#### DIRECTION:
Convert the lines of the records below, from the line containing "Content Distribution (398, 2226)" through the line containing "Blog (822, 2284)", inclusive, into a Markdown table with the columns Row and Line, omitting blank lines.

#### PROVIDED MATERIAL:
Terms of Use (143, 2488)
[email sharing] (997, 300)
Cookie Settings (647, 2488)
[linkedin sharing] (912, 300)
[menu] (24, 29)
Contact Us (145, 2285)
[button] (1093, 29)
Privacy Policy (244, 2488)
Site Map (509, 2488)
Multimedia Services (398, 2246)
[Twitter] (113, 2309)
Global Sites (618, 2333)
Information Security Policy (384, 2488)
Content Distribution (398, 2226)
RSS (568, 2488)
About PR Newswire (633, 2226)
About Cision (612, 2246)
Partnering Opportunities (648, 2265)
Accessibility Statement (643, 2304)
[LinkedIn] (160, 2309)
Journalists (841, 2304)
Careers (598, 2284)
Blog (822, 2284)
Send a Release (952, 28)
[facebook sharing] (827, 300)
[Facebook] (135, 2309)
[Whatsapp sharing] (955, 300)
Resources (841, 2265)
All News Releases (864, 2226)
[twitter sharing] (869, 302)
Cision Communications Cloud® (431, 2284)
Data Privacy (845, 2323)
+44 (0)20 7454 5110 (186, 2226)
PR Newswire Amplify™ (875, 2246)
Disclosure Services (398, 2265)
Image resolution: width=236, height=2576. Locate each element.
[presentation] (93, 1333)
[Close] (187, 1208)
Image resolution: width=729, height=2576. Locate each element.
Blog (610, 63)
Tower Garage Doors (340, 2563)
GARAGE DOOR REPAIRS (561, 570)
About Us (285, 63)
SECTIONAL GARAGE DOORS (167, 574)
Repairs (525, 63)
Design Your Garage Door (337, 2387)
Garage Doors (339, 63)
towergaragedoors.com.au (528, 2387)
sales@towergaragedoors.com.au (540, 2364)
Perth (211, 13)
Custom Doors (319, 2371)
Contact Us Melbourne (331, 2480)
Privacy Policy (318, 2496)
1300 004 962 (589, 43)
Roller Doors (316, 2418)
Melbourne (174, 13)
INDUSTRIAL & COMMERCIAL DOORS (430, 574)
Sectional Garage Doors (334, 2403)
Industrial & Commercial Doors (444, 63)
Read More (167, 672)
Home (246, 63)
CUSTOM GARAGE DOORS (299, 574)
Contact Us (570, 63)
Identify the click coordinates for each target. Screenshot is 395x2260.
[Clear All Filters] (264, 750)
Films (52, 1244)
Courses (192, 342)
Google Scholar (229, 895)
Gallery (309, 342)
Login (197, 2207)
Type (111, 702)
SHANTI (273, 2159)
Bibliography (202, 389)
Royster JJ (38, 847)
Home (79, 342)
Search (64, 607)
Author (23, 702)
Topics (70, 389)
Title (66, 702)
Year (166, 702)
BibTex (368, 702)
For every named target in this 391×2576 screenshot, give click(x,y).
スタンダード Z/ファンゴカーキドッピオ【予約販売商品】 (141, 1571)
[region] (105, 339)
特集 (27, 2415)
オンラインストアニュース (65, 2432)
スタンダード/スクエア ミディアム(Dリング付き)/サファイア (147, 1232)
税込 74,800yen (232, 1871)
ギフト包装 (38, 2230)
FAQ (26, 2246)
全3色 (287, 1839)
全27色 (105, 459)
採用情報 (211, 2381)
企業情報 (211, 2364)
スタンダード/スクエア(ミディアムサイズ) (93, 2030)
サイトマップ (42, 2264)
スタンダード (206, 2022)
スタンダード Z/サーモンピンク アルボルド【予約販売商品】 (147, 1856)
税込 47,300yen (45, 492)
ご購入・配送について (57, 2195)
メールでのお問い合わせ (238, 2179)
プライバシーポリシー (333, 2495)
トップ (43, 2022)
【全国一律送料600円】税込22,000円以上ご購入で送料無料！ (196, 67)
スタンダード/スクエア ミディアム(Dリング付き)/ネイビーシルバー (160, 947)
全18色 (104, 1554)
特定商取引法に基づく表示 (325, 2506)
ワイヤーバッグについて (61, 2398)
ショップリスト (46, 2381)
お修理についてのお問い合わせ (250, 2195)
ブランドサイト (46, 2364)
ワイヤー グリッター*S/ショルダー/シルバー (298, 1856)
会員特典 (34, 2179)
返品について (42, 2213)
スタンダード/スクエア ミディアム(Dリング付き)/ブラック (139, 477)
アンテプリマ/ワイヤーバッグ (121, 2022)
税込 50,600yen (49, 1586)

#### TASK RESULT:
| Row | Line |
|---|---|
| 1 | Content Distribution (398, 2226) |
| 2 | RSS (568, 2488) |
| 3 | About PR Newswire (633, 2226) |
| 4 | About Cision (612, 2246) |
| 5 | Partnering Opportunities (648, 2265) |
| 6 | Accessibility Statement (643, 2304) |
| 7 | [LinkedIn] (160, 2309) |
| 8 | Journalists (841, 2304) |
| 9 | Careers (598, 2284) |
| 10 | Blog (822, 2284) |